In a recent letter to CMS, the Academy stated its case regarding a 2006 CPT code for self-contained hemoglobin A1c testing systems for physician office use, recommending a payment of about $21 per test.
The purpose of this new code is to "create a new payment amount for A1c when this test is run in physician offices or other point-of-care locations where diabetes patients are treated and managed," wrote AAFP Board Chair Michael Fleming, M.D., of Shreveport, La. A code is needed that will "reflect the specific resource requirements, including practice expense and physician time, associated with new self-contained A1c tests," he said.
Fleming said the existing code is adequate for clinical laboratories and physician practices that see a high volume of patients with diabetes "because high test volumes result in low per-test cost."

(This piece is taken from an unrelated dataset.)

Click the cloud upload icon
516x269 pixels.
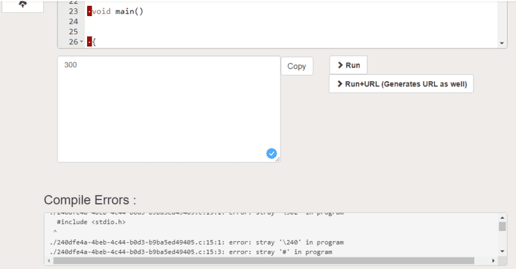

"These economics are not available to the majority of physicians in primary care, even though 85 percent of patients with diabetes are treated by this physician group," said Fleming.
Fleming said that while hemoglobin A1c monitoring is a long accepted standard of care for patients with diabetes, studies show the test is vastly underutilized. He cited a study published in the June 26, 2003, New England Journal of Medicine that showed fewer than 24 percent of patients with diabetes have their hemoglobin A1c monitored according to established guidelines.
"We believe this new code and payment of around $21 … will provide access for all medical professionals who manage and treat patients with diabetes," said Fleming.